The sector offers diverse career opportunities that can take employees from entry-level production roles into machine setting, quality management, maintenance, technical supervision, product development, recycling operations and entrepreneurship. To attract more young talent, stronger career guidance, workplace exposure, learnerships, apprenticeships and mentorship programmes will be essential.
Creating Structured Career Pathways
To address these challenges, Plastics SA has adopted a comprehensive approach to workforce development through its Academy for Learning and Development. Plastics SA’s Academy is working to strengthen occupationally directed learning pathways for key roles such as plastics manufacturing materials handlers, packers, material mixers, machine operators, machine setters and thermoplastics welding operators, while supporting both new entrants and existing employees through structured technical training.
A key priority is the development and alignment of occupational qualifications that create recognised career pathways for the industry.

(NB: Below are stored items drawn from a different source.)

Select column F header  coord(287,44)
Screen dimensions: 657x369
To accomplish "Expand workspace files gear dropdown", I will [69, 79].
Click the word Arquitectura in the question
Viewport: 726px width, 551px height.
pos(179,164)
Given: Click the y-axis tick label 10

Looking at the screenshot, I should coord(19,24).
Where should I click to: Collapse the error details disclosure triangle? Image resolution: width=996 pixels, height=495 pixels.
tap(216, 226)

This enables employees to enter the sector, progress through different levels of responsibility, specialise in technical disciplines and build sustainable long-term careers.
At the same time, succession planning is being recognised as a critical component of workforce sustainability. Identifying high-potential individuals already working within organisations and preparing them to become future setters, supervisors, trainers, technical specialists and production leaders is becoming increasingly important.

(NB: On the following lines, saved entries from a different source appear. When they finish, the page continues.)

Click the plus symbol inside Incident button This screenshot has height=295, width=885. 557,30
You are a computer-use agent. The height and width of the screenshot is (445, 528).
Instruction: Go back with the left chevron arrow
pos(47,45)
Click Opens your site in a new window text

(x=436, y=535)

Investing in the Workforce of 2036
Looking ahead, Plastics SA advocates an integrated training model that combines occupational qualifications, workplace learning, practical training, digital learning platforms, simulation technologies and technical coaching.
“The most important shift industry must make is to stop treating training as an annual event and start treating workforce planning as a board-level competitiveness priority,” Bhana emphasises. Strong partnerships between employers, training providers, SETAs, schools, TVET colleges and industry bodies will be critical to building sustainable talent pipelines and ensuring that skills development translates into improved productivity, quality, safety and competitiveness.
People Remain the Industry’s Greatest Asset
As the plastics industry continues to play a central role in packaging, infrastructure, water systems, agriculture, healthcare, automotive manufacturing, recycling and the circular economy, one message is becoming increasingly clear: people remain at the heart of its future success.
Automation may change jobs, but it will not eliminate the need for skilled human judgement, technical problem-solving and production leadership.
Plastics SA is calling on manufacturers to act now by identifying critical roles, investing in structured training, opening workplaces for young talent and ensuring that experienced employees are used deliberately as mentors before their knowledge leaves the sector.
Concludes Bhana: “The workforce South Africa’s plastics industry will need in 2036 will not appear by accident. It must be built today through intentional planning, ongoing training, skills transfer and collaboration.”